The Rainmaker – By John Grisham


The first thing that struck me about the book was the title. I stupidly wondered whether it had something to do with taking a rain check. As it turns out, the rainmaker in legal jargon is someone who brings in lots of new clients thereby making loads of money for the firm he is employed at. The irony wasn’t lost on me as I started reading the book. The book’s protagonist isn’t exactly someone accustomed to catching lucky breaks.
Rudy Baylor is broke, on the verge of getting sued for pending debts and filing for bankruptcy. With just one more month of law school left, he keeps himself occupied with the less strenuous and lighter courses to be completed in the final semester. One of them is “Legal Problems for the Elderly” which takes him to a senior citizens support group where he signs up his first clients – Dot and Buddy Black. Their son Donny Ray was diagnosed with leukemia nearly a year ago and the only treatment option that would work is bone marrow transplantation. But their insurance company Great Benefit refuse their claim, citing various flimsy pretexts. Sadly, the one year of apathy has cost Donny Ray dearly, and he just has a few days to live. However, the Blacks want Great Benefit to pay for what they did. They want them sued.

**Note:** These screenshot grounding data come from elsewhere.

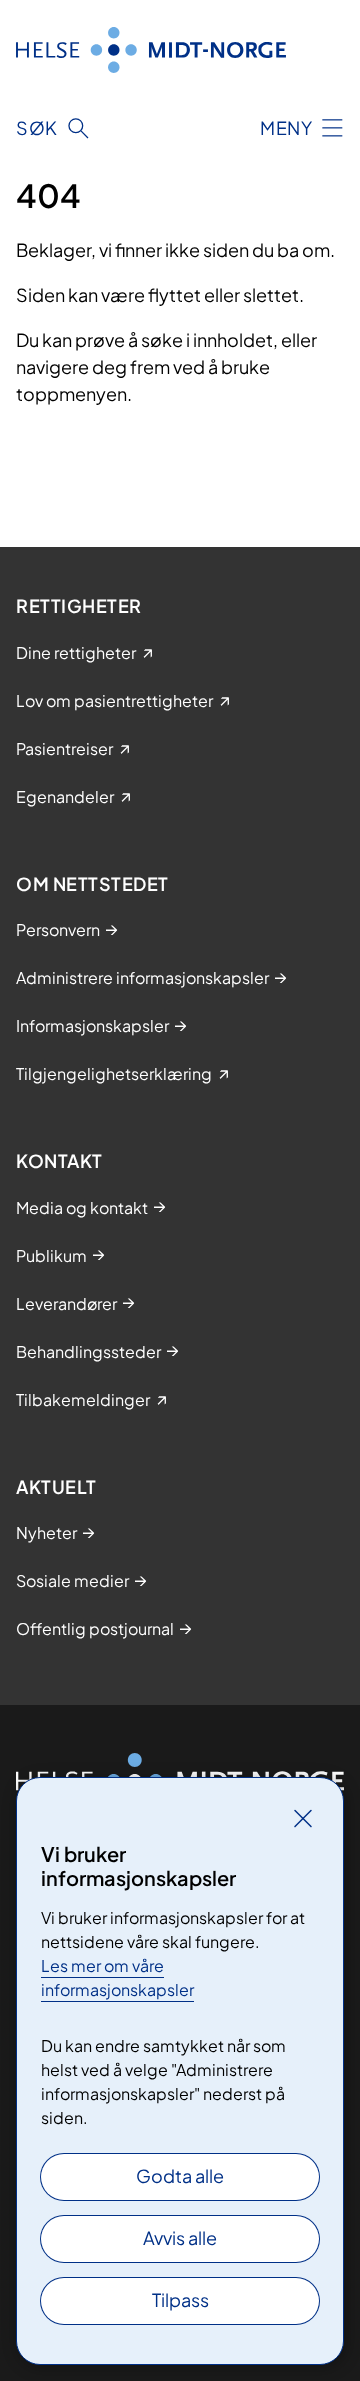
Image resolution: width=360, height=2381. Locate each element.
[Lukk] (303, 1818)
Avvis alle (180, 2237)
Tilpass (180, 2299)
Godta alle (180, 2175)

This book has all the trappings of a classic David v/s Goliath story. Grisham meticulously sets up Rudy as an underdog that you want to root for. It helps that he is very relatable. Every twenty-something who has been through college would identify the jitters that come with not yet being able to land a job in the final semester. Rudy ends up with the cruel distinction of being the only one in his batch to get “fired” from his job even before he finishes school; when the firm that he lands a job at merges with a larger firm and lay off people. After some unsuccessful attempts at searching for work, he temporarily takes up employment with Bruiser Stone, who has a shady reputation with the law enforcement for money laundering. Expectedly, things go south pretty soon, when the feds raid Stone’s offices, and Rudy is forced to open up his own practice with another colleague, by pooling in their meagre savings.
I think what surprised me the most is how smoothly the case proceeded for the plaintiffs after the initial hiccups. After all the odds stacked against Rudy in the beginning, I expected more bumps along the way; considering Rudy was up against wealthy defendants represented by one of the largest law firms in the state. But Grisham does throw in a bit of a curveball in the final pages. Without revealing much, all I can say is that Rudy’s disillusionment is palpable. He ends up putting all the effort to win which he does, but it turns out be a hollow victory with losses all around for everyone. And with that, Rudy discovers how sometimes experiences and laws governing the sphere within your profession can leave you totally disenchanted.